Reviewed by Thomas Brown
This is an excellent book that helps high school science teachers to incorporate STEM topics into their classes using engaging and meaningful inquiry activities. The book presents four unique activities that could be incorporated into any science class. For example, biology students can explore plant biology, thermodynamics, and energy transfer by building a greenhouse, and physics students can explore torsion, elasticity, and more by building a catapult. The activities are designed to lead teachers through all aspects of the activity, from full explanations to timing estimates to student worksheets to teaching suggestions. Best of all, the authors suggest that each activity use materials with a minimal cost, which helps promote equity by allowing students of any background to complete their project successfully.

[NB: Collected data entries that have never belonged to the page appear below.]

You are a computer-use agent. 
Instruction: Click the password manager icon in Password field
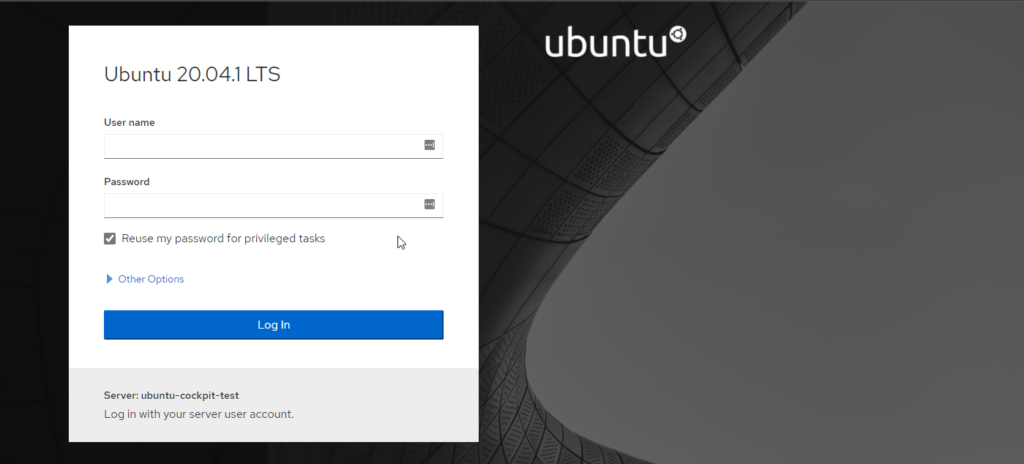pos(430,204)
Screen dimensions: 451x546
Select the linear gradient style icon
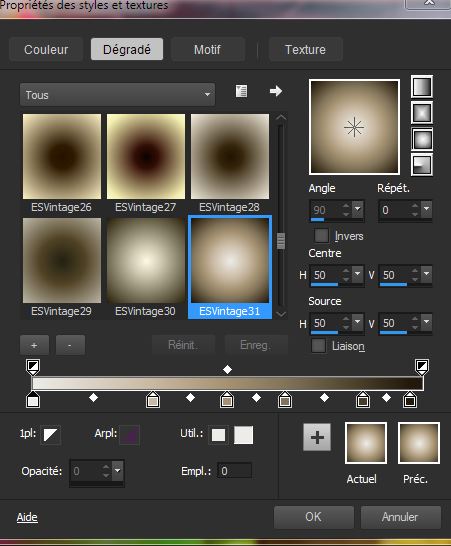point(422,87)
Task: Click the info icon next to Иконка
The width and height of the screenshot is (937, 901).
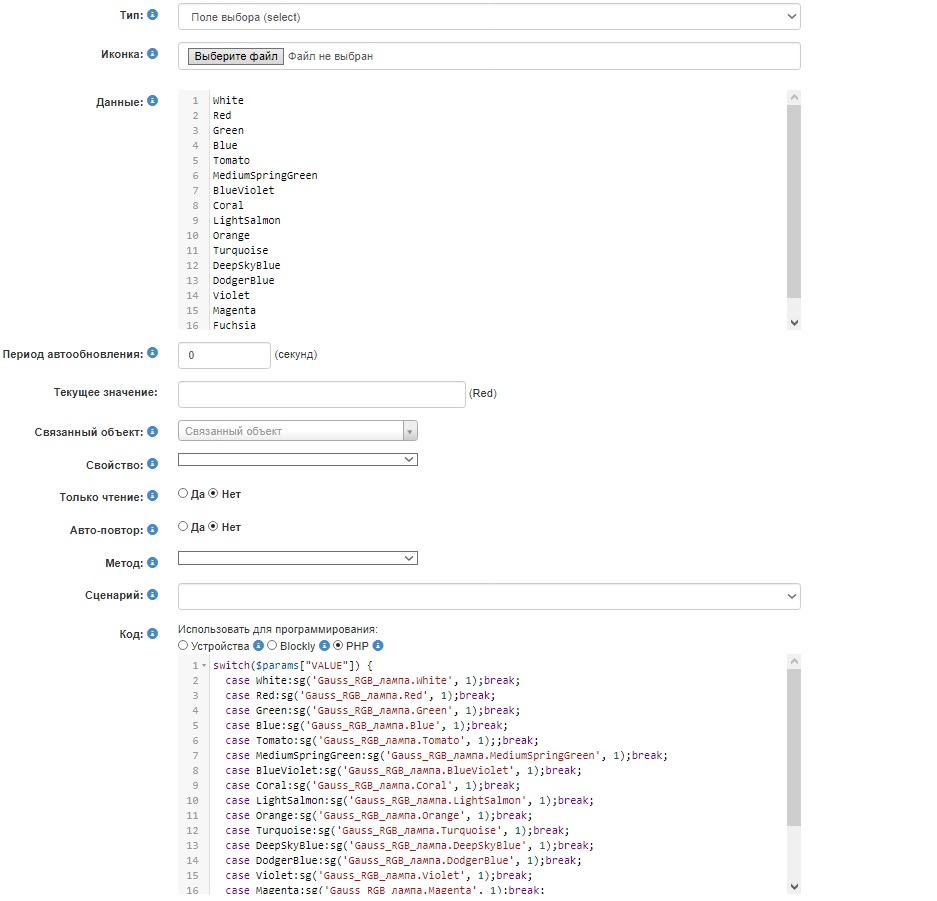Action: coord(152,54)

Both novice and experienced teachers can use this comprehensive book successfully. Each section is organized in the same way: a brief overview of the problem followed by one to two activities requiring students to explore the problem by completing “quick–build” models. The organization moves to research and development and concludes with a section that leads students into writing their final report. At the end of each construction challenge, the authors provide further information to extend these activities into the real world. They also include a glossary and additional readings.
Simply stated, this book is a terrific resource for any science teacher seeking opportunities to build one or more STEM topics into their curriculum. These activities are chosen to spur student interest in science through the completion of any of the four intriguing engineering problems presented within its pages. Any science teacher in any classroom is sure to find this book useful and applicable to his or her curriculum.